Le 2ème congrès de l’Union sacrée de la Nation, tenu à Kinshasa sous la houlette de Félix-Antoine Tshisekedi Tshilombo, a ressemblé moins à une démonstration d’unité qu’à un retour aux accents d’un passé que l’on croyait révolu.
Fils du co-fondateur du MPR et cosignataire du manifeste de la N’sele, le chef de l’État, entouré de figures issues de l’école mobutiste comme Mboso, ou de leurs progénitures comme Jean-Pierre Mbemba, Jean-Pierre Lihau, Augustin Kibasa et bien d’autres charognards de la vieille époque comme Lambert Mende, assume de plus en plus une rhétorique d’intransigeance. Ses formules, les plus adulées et applaudies telles : « jamais, je négocierai avec… », « pas d’initiative en dehors de la mienne », « dialogue oui, mais seulement à l’intérieur du pays » — rappellent étrangement les dernières heures du régime du maréchal.

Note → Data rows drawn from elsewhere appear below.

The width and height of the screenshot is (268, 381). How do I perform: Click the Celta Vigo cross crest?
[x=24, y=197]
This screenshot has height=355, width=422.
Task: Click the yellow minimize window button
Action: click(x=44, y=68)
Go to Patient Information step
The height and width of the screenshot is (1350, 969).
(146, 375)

Le paradoxe est frappant : Tshisekedi proclame vouloir la paix et l’unité nationale, mais rejette toute voie alternative de recherche de cohésion quand il en faut. Dans les faits, cette posture se traduit par l’empêchement systématique de ceux qui souhaitent participer librement à d’autres initiatives de réflexion politique. Ce verrouillage progressif de l’espace public révèle un rétrécissement grave de la démocratie pour laquelle prétend-il avoir lutté. Fatshi passe ouvertement pour le stratège de l’ambiguïté ou encore le maître de la dialectique hégélienne.
Ce congrès, censé tracer une vision et rassembler autour d’un projet commun, a plutôt donné l’image d’un pouvoir recentré sur lui-même, convaincu que l’histoire ne peut s’écrire qu’autour d’un seul homme, ’’ le timonier’’. A moins de trois ans de la fin de son mandat, Félix Tshisekedi semble renouer avec les travers du passé : centralisation, exclusion, certitude de détenir seul la clé de l’unité nationale. Avec cette messe noire, il y a de quoi inquiéter l’opinion de la rupture d’une nouvelle alternance pacifique en RDC.
L’histoire récente du Congo a pourtant montré les limites de ce type de posture : l’intransigeance ne construit pas la paix durable, et l’autoritarisme finit toujours par s’éroder. Si le cap reste inchangé, 2028 pourrait marquer moins une célébration démocratique qu’une illusion d’alternance. Comme souvent en RDC, le naturel chassé semble revenir au galop.